Licensing for Certificate Manager

I have no doubt CTW is currently considering licensing options for the upcoming Certificate Manager, currently in beta. I have been a long time personal user of CTW for Windows instances in my home lab, however I have deployed the product commercially at 8 customer sites so far. CTW has been a fantastic tool over the years, but the limitation of running on Windows has at times been an inconvenience.

I recently set up CM in a docker in my home lab - what an excellent development. This is perfect for environments where there are many VM’s and / or many docker containers, something that has become super common. While there is always another answer, another way, being able to deploy CW in a docker that behaves in a known way is going to become a useful tool in my professional tool belt. I have no doubt my customers will be some of the first to acquire licenses when the product gets released.

I would simply and humbly ask that the good people at CTW consider a home lab license at low or no cost for people like me, who run small home setups, or in my case, a rather dynamic environment where applications are brought up, taken down, configured, broken, reconfigured, all with the goal of learning, so I can ensure what I recommend to my customers is best of breed and stable.

I can absolutely assure the good people at CTW that supporting the home lab will without a doubt lead to the product being recommended into commercial environments, where the real license sales are to be made.

Hi Luke,

Thanks for trying out Certify Management Hub and please do provide any feedback you might come up with as you try the app out.

Currently Certify Management Hub (and Certify Management Agent) work in Community Edition mode when unlicensed, and other than displaying text to say the app is unlicensed it will function normally. The purpose of that UI message is really to prompt the “should we have a license” discussion within each organization.

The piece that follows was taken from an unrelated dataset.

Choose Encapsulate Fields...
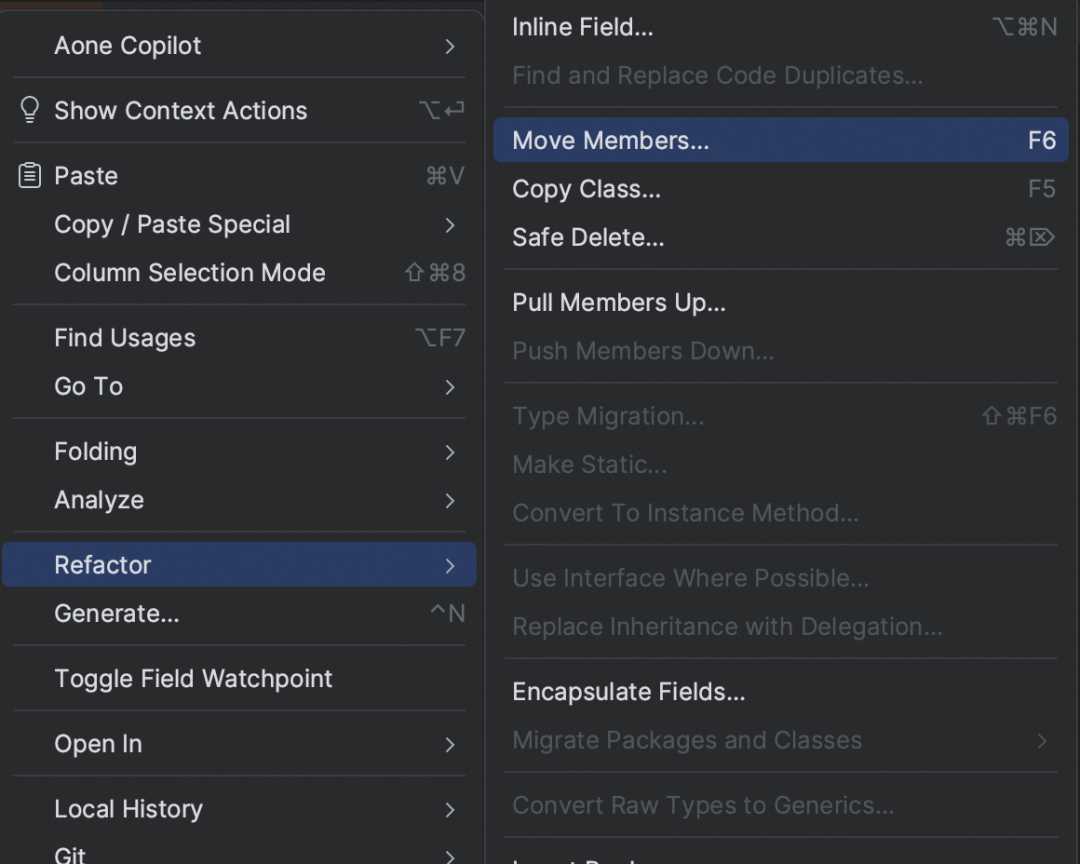 point(780,692)
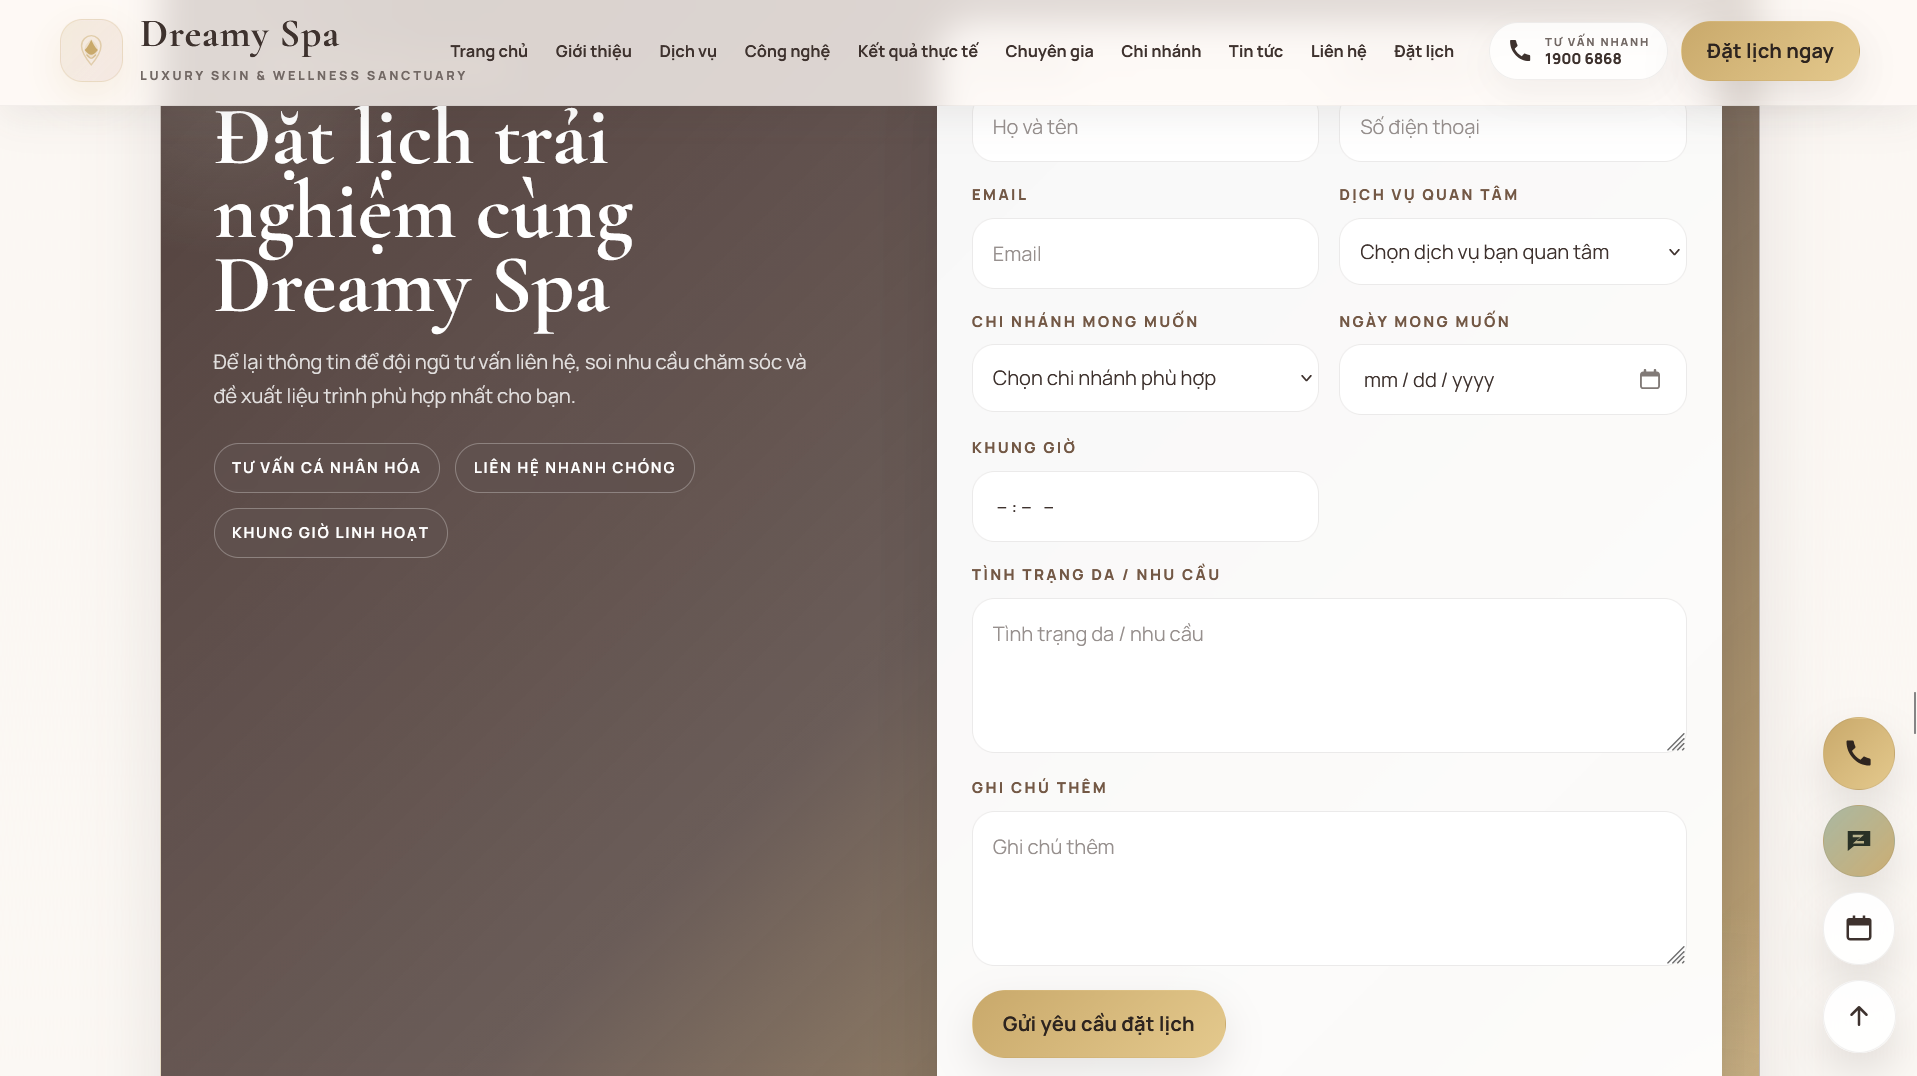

Approx 90% of installs of CCM (the windows desktop app) are the free community edition, so it’s an important part of our user base, licensed or not. As you say, many free users do become licensed,

We are considering requiring all instances to have some kind of license applied, whether a free community/personal-edition-with-no-support license, so we know how many active installs there are and can notify people about urgent updates etc, but recognize this can be cumbersome for trials and throwaway tests etc, so perhaps that could be time-based. Either way we do recognise that home networks and test/trial installs will always be a part of how people use our apps.